It's the technology sensation that's ignited the online newspaper nation! Bill Richards looks at how this dedicated electronic reader could change the economics of online newspaper publishing.

From Crosscut:

The text appears on Kindle with the same crisp clarity as print on paper, and the battery that runs the device will go a week before it needs a two-hour recharge. Amazon hopes Kindle will tear up the book business just like iPod tore up the music business.

But there is another business, newspapers, that ought to be closely following Amazon's bet on Kindle. ...

Success for Amazon's device would validate Kindle's key technology, known as E Ink. In May, Crosscut wrote about Hearst Corp.'s plans to test-market a wireless online newspaper within the next two years, using E Ink technology. But unlike Kindle's small, hardback reader, Hearst plans to employ the technology on a flexible screen almost as big as a tabloid paper. The e-paper can be updated by simply touching the screen. Hearst, owner of the Seattle Post-Intelligencer, is an investor in E Ink, along with Seattle Times minority owner McClatchy, Intel, and Motorola.

Richards correctly notes that there is a huge revenue gap between print and online. Will Kindle and other such devices narrow the gap in terms of slashing distribution costs? He worked through some scenarios (read the whole article for details).
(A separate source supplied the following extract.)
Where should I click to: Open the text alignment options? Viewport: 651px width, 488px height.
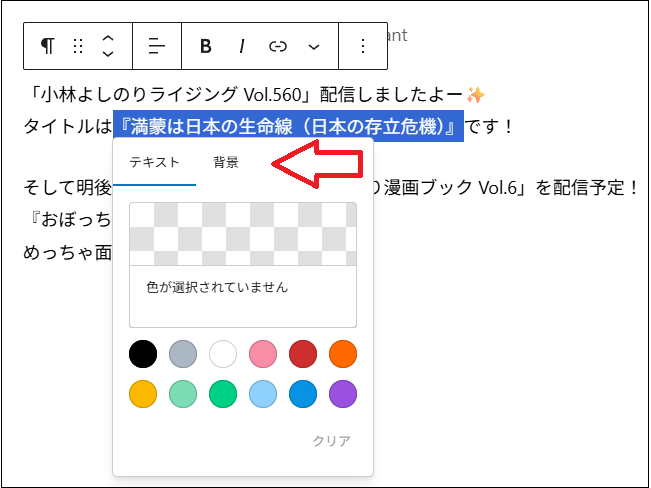click(x=157, y=46)
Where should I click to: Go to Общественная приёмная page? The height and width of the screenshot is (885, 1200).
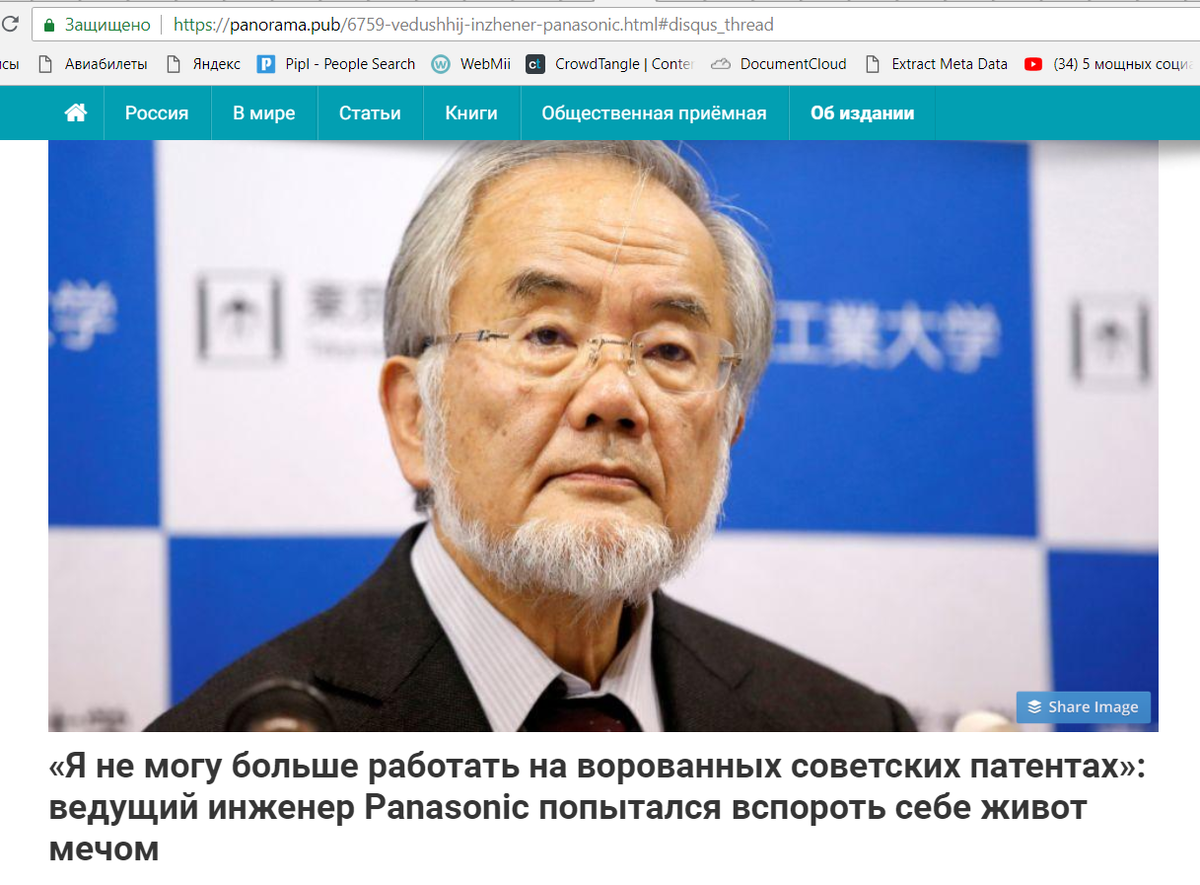(x=654, y=113)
... Using an extremely optimistic set of projections for revenue growth, and matching those projections against the fixed cost of running the B-I's e-paper — $35.1 million, remember? — in a half-dozen years our hypothetical paper would be very profitable.

Using more realistic projections — the latest 21 percent revenue gain for newspapers' online revenue versus a 9 percent drop in print advertising — the timeline to profitability gets considerably shorter for our B-I. In fact, by those projections, if Kindle is a winner and E Ink technology takes hold, it makes more financial sense for the B-I to stop the presses and go all-online right now.

There are other considerations, of course. For one, Amazon is asking $399 for Kindle. Hearst says it can get the cost of its e-paper wireless screen below the price of an annual P-I subscription — less than $185. Our B-I might do even more aggressive marketing, given the gloomy prospects for its print paper. How about offering the e-paper screen free for a two-year B-I subscription. Verizon does it, why not us?

(The Poynter Institute's) Edmonds, who was skeptical at first, is starting to do the math now. "If you change the business model," he says, "that is something I would want to explore if I were a newspaper company."

New technology, of course, is a gamble. "There are lots of things that sound neat and have interesting benefits," Edmonds points out, "but for various reasons don't catch hold."

Still, he adds, "Are newspapers waiting for breakthrough technology to reconfigure the business model and re-invent circulation revenue gains?"

The answer, he says, is yes.

"If they do that," says Edmonds, "it's a new day."